De Transformer, c’est encore l’écrivain Nick Toshes, à l’époque journaliste à Rolling Stone (janvier 1973), qui en parlera le mieux : « Reed lui-même dit qu’il pense que l’album est génial. Je ne pense pas qu’il soit aussi bon que ce qu’il est capable de faire. Il semble avoir les capacités de proposer de la musique vraiment dangereuse et puissante, des trucs avec lesquels des gens comme Mick Jagger et David Bowie n’ont fait que se frotter les genoux ». Sévère, mais finalement plus qu’élogieux. Berlin, un an après, n’aura pas tout à fait les mêmes vertus mélodiques mais nous emmènera beaucoup plus loin dans la noirceur et le désespoir.
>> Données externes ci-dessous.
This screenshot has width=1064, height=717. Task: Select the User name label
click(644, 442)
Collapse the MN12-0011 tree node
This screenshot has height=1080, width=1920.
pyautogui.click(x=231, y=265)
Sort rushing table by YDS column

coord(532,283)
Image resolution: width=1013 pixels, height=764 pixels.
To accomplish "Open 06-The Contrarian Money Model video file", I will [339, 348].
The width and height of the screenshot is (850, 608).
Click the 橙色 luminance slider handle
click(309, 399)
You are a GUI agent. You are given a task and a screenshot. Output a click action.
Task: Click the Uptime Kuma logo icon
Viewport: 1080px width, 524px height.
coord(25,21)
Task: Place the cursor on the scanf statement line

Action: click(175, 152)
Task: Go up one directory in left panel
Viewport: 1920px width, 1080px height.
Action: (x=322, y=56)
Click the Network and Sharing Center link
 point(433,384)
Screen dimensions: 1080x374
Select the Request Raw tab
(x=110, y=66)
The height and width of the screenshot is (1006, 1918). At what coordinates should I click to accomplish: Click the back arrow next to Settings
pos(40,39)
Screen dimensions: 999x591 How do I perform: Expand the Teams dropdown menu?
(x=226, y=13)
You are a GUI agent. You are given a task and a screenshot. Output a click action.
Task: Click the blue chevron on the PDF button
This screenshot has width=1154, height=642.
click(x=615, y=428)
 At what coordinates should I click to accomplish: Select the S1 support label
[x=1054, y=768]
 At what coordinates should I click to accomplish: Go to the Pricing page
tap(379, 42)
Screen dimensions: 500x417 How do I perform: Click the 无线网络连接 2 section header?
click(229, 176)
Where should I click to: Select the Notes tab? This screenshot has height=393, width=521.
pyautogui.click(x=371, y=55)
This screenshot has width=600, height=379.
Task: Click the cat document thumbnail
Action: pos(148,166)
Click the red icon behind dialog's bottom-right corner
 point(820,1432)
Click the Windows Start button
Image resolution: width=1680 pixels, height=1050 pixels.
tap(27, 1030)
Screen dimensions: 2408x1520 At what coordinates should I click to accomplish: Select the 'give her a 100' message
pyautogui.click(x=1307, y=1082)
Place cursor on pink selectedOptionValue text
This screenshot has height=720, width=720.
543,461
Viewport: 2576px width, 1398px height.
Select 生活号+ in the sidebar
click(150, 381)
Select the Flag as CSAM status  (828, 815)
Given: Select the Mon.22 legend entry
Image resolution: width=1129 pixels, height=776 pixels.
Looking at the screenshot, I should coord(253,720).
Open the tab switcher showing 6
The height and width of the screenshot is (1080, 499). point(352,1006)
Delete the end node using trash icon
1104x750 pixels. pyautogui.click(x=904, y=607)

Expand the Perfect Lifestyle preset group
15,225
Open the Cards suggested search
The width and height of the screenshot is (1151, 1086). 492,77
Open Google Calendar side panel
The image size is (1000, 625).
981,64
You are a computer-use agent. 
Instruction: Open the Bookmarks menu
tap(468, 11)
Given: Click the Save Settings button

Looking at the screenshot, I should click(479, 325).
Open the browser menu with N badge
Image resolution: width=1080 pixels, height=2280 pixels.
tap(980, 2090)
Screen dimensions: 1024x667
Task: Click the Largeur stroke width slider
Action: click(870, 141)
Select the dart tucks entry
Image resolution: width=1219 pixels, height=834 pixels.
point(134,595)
Un album que le critique de Rock & Folk Yves Adrien qualifiera de « Sergent Pepper’s du sopor ».

Après un live prodigieux (Rock’n’roll Animal), Lou Reed nous servira un bien pâle Sally can’t dance avant ses expérimentations électro-acoustiques et ses interviews fleuves avec Lester Bangs reproduites dans Creem Magazine, en 1975. Lou Reed croyait avoir trouvé le saint Graal avec son inaudible Metal machine music  et insultait tout ce qui n’était pas lui, dans le show-biz et ailleurs. La mégalomanie, cette forme vaniteuse de la paranoïa, et l’hubris s’étaient emparés de lui et, c’est bien connu, « les dieux rendent fous ceux qu’ils veulent perdre ».

Il se ressaisira avec Coney Island baby, en janvier 1976 avant une nouvelle série d’albums variant entre le moyen et le médiocre. Et avant la résurrection inespérée avec l’immense New York en février 1989, Songs for Drella (avec John Cale) en 1990 et le sépulcral Magic and loss en 1992.

Il mourra le 27 octobre 2013, un dimanche de pluie, du rejet d’une greffe du foi après une cirrhose, car il ne faisait pas que prendre des pilules multicolores. Mandrax et tequila ou whisky et Valium. Cocktails létaux. Goodnight Lou, où que tu sois, probablement en enfer entre Lennon et Bowie.